_Brief_:
Below are some entries. Count how many of their lines include "computer", then give that number only.

[[ Input records open ]]

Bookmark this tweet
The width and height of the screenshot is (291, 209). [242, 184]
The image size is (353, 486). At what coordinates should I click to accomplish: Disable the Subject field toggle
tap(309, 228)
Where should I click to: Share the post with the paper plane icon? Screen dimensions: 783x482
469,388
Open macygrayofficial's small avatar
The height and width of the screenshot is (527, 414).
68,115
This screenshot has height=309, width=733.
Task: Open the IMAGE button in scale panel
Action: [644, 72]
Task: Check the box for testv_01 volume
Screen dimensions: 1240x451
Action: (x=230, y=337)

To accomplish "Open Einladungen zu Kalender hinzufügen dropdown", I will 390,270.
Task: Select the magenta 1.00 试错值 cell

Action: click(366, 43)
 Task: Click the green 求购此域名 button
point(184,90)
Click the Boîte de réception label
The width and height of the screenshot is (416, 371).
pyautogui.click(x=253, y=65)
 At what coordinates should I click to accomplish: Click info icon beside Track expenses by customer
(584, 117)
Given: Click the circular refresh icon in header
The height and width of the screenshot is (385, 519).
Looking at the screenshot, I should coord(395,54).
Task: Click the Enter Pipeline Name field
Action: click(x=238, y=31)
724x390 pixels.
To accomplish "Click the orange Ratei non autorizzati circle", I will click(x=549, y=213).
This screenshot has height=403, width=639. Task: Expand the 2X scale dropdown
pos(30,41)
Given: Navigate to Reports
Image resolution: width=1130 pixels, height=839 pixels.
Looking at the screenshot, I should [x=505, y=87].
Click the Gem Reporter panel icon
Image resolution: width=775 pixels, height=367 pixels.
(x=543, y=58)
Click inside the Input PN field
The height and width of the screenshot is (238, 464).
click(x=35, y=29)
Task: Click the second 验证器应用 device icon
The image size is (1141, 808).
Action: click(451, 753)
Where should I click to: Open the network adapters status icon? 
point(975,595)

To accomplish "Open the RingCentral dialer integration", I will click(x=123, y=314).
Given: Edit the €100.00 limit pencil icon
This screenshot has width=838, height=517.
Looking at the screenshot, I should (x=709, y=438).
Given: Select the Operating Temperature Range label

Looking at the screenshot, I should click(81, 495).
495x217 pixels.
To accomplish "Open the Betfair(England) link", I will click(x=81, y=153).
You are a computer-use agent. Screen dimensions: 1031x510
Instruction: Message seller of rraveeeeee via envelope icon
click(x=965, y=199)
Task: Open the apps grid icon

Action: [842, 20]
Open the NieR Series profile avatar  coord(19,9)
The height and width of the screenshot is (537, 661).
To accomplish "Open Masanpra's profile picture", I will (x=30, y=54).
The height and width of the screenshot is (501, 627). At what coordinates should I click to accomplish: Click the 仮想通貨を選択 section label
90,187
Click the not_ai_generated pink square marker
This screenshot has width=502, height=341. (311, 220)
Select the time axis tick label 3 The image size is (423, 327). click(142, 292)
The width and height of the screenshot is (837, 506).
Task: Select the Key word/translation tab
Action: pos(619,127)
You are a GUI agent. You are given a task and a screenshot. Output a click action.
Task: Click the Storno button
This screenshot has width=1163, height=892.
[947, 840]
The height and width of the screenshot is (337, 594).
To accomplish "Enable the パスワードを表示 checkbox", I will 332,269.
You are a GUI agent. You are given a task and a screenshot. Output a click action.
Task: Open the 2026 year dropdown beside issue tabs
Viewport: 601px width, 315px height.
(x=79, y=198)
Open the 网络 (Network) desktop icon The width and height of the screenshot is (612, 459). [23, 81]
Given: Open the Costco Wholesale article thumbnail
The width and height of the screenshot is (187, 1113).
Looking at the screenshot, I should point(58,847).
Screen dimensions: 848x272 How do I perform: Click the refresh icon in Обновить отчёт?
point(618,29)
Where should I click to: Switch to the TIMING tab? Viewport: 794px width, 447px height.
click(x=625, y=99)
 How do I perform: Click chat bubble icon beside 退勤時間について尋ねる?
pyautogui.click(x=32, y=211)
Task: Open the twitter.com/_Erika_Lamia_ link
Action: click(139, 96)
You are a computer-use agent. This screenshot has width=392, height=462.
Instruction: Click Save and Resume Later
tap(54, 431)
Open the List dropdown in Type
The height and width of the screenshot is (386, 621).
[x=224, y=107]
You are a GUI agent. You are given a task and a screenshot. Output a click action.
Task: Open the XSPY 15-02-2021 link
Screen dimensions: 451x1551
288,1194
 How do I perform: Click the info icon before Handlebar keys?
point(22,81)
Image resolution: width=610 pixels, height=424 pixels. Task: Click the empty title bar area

[[ Input records closed ]]

_Reply_:
2